= Beginning of Section =

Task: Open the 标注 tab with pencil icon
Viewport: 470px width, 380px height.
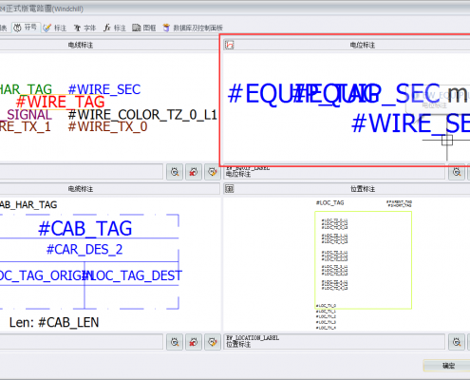Action: point(54,28)
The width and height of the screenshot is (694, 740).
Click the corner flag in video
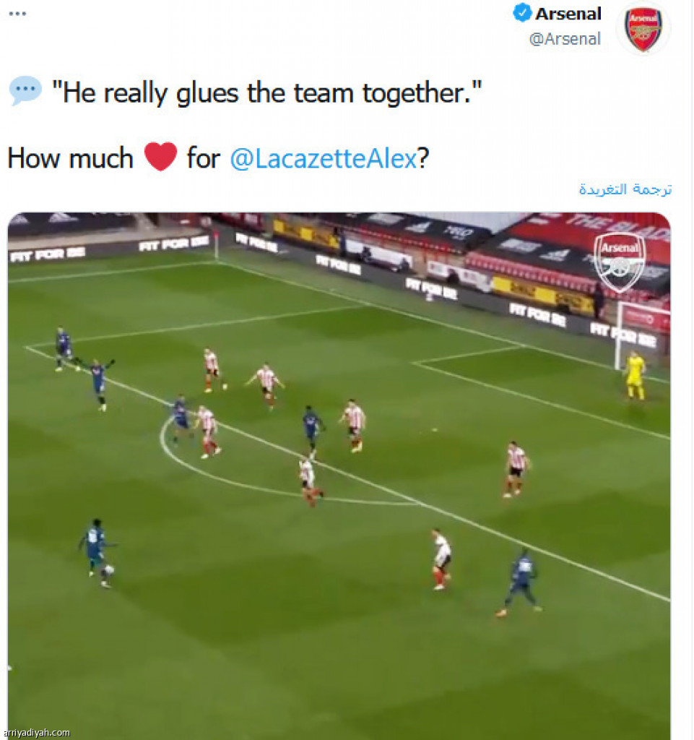click(x=217, y=244)
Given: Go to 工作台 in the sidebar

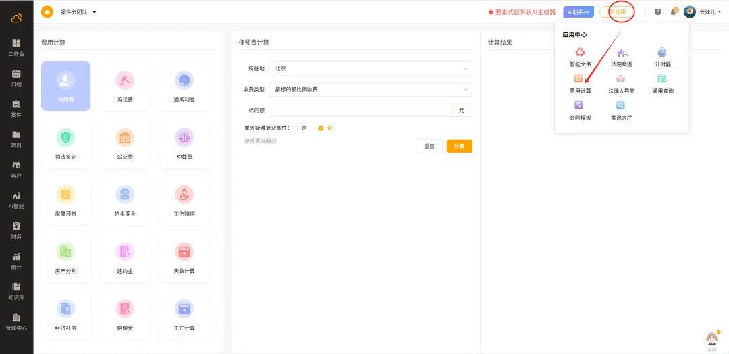Looking at the screenshot, I should click(x=16, y=47).
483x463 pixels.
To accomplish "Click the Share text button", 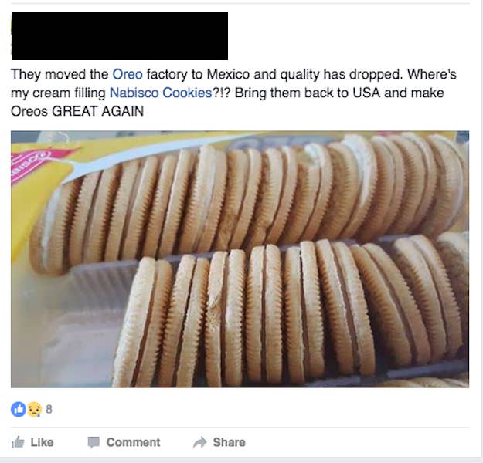I will tap(230, 442).
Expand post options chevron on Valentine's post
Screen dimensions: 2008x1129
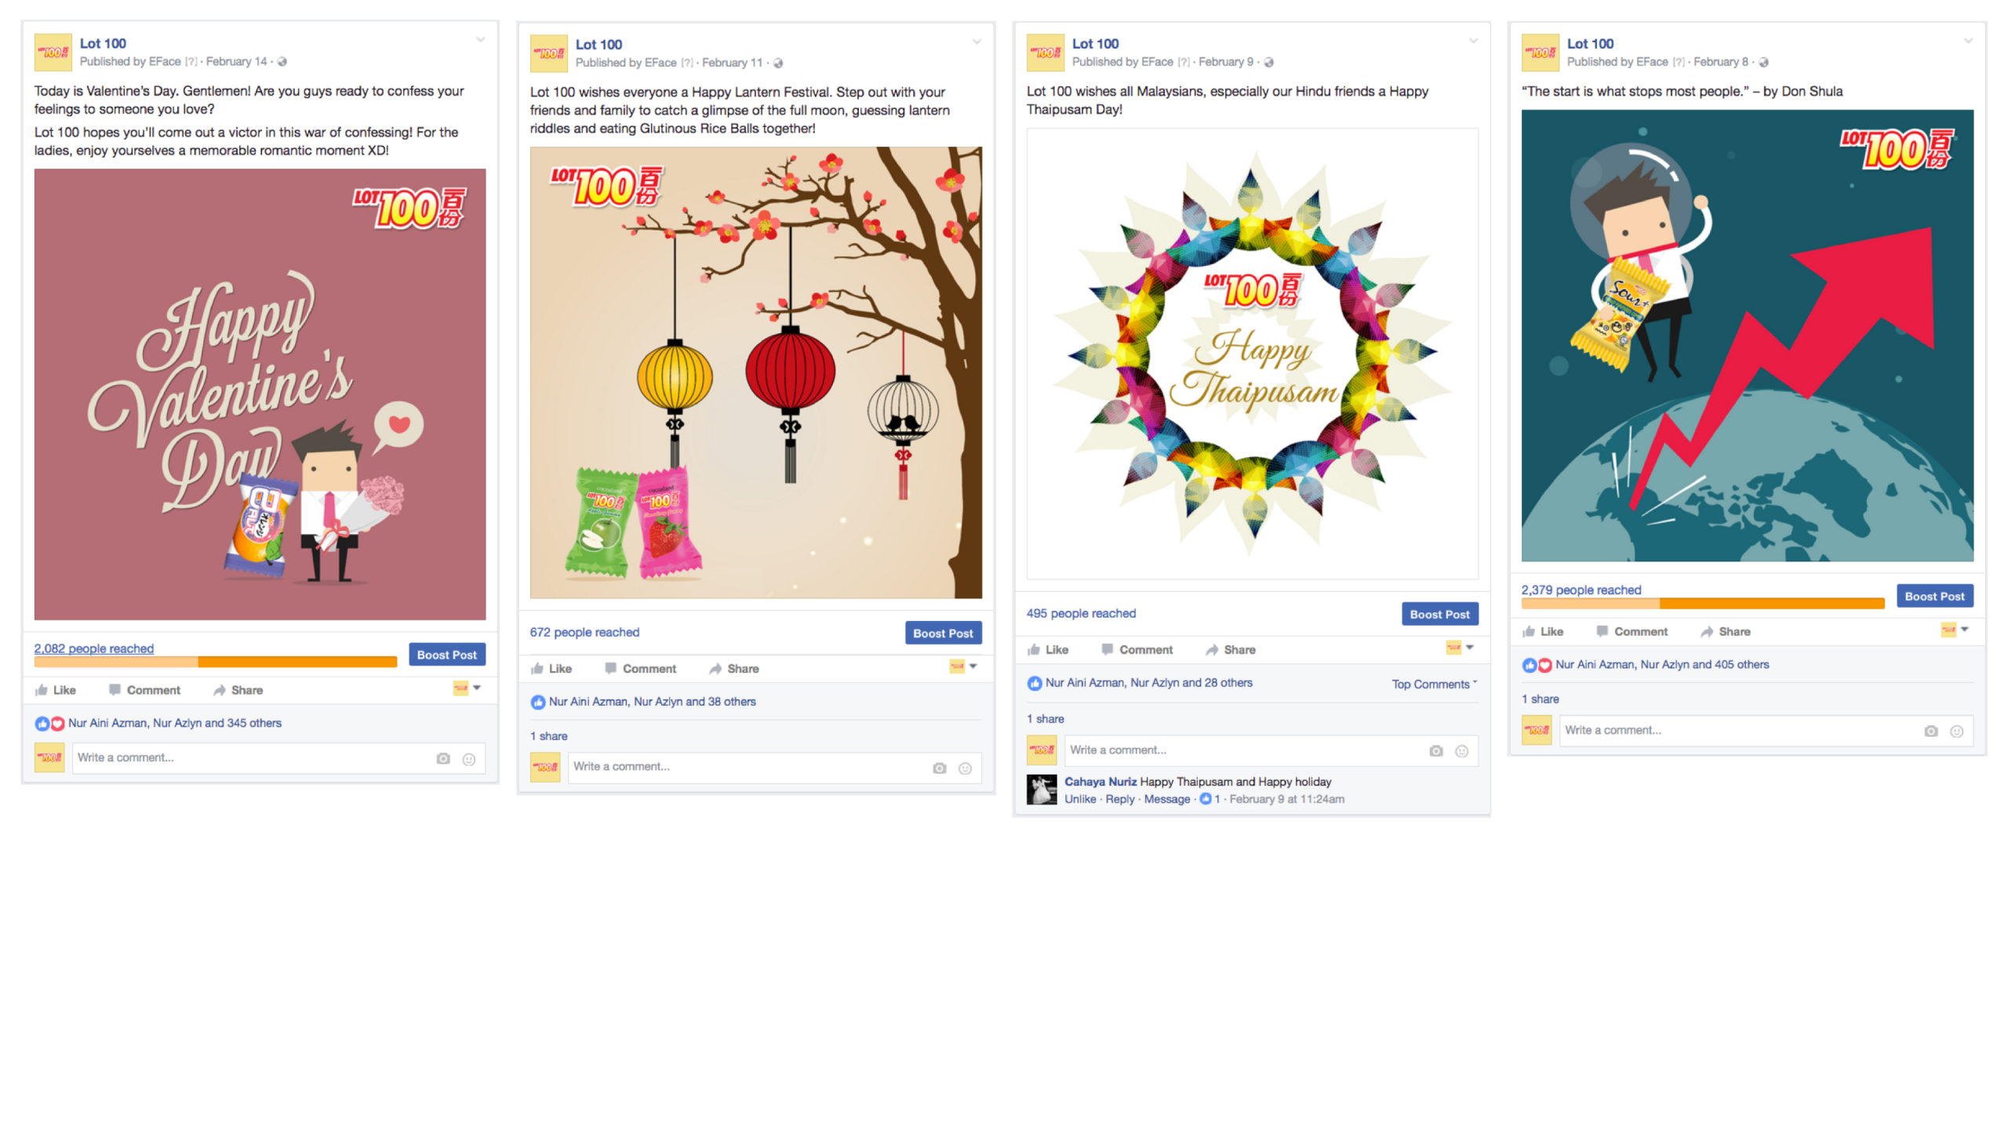pos(480,39)
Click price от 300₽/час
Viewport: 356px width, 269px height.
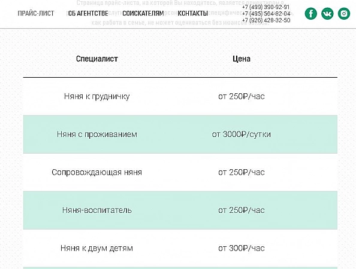click(x=242, y=248)
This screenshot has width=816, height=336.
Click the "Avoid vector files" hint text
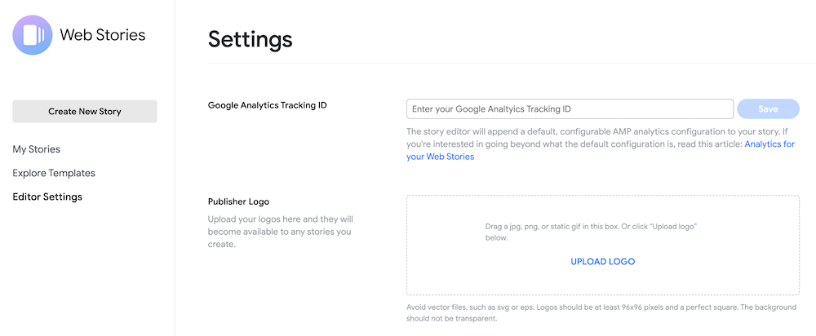(x=601, y=313)
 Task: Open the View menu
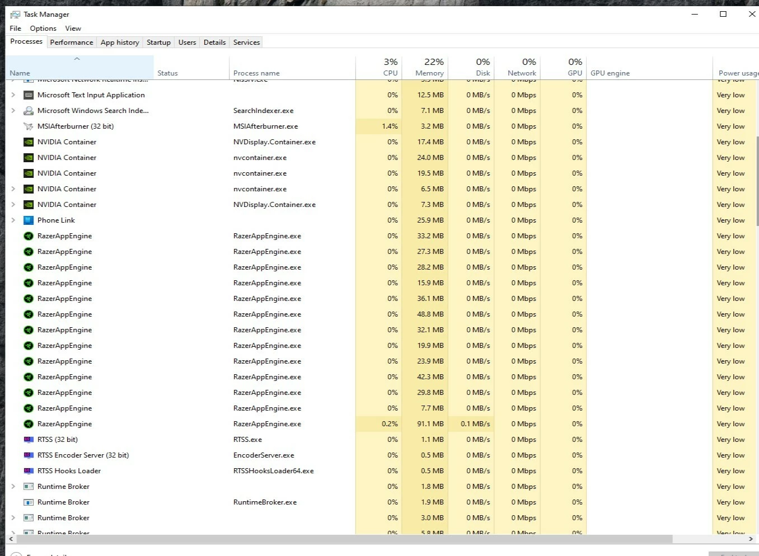tap(73, 28)
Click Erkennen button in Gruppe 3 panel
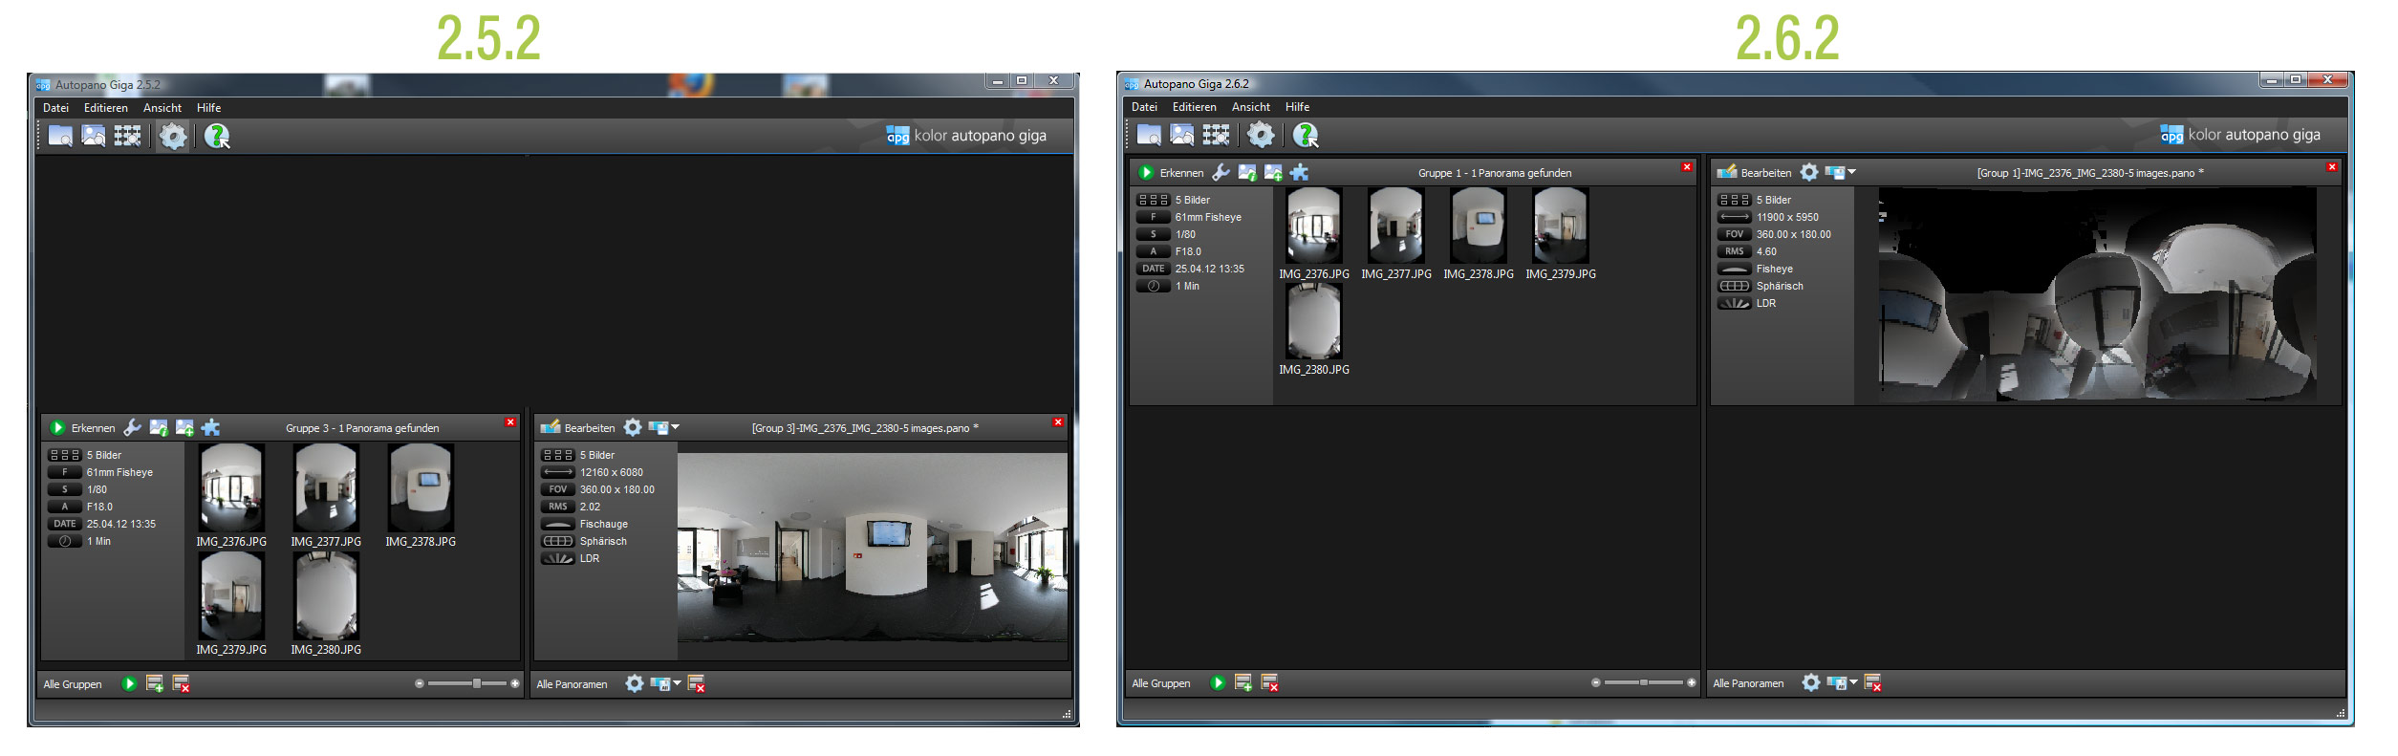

= End of Section =

**Task to carry out:**
Begin at the line containing "Task: Open the View menu" and stop at the final line of the data. Retype those lines exactly, without the pictures.

**Response area:**
 Task: Open the View menu
tap(73, 28)
Click Erkennen button in Gruppe 3 panel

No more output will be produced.